- _Work required_:
Once the line containing "Viewport: 1456px width, 820px height." is found in the records below, return it and each following line exactly, up to and including the line containing "The width and height of the screenshot is (375, 376).", and nothing else.

- _Recorded information_:
%%
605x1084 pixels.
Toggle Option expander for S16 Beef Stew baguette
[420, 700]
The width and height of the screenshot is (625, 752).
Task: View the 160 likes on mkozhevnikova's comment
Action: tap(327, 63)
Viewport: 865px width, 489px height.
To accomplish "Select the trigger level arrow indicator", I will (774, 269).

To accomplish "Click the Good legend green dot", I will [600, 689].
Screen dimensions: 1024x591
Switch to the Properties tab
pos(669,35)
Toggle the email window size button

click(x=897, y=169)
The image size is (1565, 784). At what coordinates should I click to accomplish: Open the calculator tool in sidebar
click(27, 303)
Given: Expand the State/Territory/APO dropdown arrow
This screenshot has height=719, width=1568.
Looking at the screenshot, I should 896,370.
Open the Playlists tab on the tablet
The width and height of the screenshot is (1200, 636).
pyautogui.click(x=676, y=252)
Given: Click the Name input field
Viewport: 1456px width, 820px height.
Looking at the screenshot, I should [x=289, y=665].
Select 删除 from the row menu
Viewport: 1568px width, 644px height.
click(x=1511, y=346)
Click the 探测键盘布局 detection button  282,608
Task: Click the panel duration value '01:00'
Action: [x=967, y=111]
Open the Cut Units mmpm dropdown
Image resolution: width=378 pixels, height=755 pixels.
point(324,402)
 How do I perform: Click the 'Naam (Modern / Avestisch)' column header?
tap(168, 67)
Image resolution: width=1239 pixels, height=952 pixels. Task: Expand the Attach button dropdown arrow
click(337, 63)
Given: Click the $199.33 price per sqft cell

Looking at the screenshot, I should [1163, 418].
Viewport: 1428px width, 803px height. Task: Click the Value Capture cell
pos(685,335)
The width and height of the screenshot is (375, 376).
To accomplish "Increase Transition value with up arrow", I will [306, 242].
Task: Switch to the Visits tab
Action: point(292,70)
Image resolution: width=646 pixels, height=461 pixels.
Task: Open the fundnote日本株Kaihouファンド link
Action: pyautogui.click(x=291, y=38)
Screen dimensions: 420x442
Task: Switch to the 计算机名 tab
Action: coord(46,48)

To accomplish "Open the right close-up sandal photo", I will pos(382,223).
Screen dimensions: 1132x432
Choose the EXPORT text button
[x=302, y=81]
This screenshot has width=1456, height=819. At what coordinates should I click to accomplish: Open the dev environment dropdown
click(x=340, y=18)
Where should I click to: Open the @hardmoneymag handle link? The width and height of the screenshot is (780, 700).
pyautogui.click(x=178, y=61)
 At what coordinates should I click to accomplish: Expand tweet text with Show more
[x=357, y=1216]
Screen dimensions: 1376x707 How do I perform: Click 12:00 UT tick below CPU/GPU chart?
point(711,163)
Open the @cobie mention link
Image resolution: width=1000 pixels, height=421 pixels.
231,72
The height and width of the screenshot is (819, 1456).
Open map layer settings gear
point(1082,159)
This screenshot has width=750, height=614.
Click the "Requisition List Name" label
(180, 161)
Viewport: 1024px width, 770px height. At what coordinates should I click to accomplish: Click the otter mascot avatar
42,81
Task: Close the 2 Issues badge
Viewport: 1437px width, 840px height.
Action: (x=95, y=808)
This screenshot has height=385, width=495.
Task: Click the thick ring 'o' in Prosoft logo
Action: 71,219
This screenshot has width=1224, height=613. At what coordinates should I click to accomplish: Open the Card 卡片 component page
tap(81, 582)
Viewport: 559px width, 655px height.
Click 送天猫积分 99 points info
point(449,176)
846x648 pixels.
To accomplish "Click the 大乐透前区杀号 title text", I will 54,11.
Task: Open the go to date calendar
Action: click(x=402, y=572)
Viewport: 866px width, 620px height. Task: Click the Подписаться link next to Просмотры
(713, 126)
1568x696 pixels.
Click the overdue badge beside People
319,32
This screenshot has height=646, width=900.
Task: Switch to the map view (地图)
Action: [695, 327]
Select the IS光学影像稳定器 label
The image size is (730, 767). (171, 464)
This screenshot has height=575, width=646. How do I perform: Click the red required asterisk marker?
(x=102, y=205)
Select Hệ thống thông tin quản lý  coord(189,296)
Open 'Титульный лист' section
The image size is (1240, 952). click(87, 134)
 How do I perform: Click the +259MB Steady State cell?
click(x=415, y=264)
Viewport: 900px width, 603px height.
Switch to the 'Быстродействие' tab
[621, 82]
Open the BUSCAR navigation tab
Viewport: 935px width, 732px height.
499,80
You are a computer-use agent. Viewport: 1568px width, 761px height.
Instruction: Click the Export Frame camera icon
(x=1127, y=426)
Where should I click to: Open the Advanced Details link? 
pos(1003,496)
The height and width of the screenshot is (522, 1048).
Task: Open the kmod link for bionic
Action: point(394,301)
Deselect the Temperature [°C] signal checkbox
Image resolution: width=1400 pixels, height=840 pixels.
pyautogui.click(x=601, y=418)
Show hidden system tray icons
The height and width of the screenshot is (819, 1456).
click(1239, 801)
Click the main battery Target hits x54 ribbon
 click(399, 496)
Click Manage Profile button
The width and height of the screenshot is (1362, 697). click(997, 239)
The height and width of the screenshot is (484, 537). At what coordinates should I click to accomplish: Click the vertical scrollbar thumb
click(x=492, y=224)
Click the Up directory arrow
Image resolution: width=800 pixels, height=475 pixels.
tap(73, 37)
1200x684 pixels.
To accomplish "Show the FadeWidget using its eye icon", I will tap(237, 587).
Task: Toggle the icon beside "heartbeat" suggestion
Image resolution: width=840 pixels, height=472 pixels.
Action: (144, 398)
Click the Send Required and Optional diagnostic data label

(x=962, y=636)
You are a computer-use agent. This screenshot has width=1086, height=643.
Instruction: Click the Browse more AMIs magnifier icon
%%
- _Exercise solution_:
Viewport: 1456px width, 820px height.
Looking at the screenshot, I should [x=289, y=665].
Select 删除 from the row menu
Viewport: 1568px width, 644px height.
click(x=1511, y=346)
Click the 探测键盘布局 detection button  282,608
Task: Click the panel duration value '01:00'
Action: [x=967, y=111]
Open the Cut Units mmpm dropdown
Image resolution: width=378 pixels, height=755 pixels.
point(324,402)
 How do I perform: Click the 'Naam (Modern / Avestisch)' column header?
tap(168, 67)
Image resolution: width=1239 pixels, height=952 pixels. Task: Expand the Attach button dropdown arrow
click(337, 63)
Given: Click the $199.33 price per sqft cell

Looking at the screenshot, I should [1163, 418].
Viewport: 1428px width, 803px height. Task: Click the Value Capture cell
pos(685,335)
The width and height of the screenshot is (375, 376).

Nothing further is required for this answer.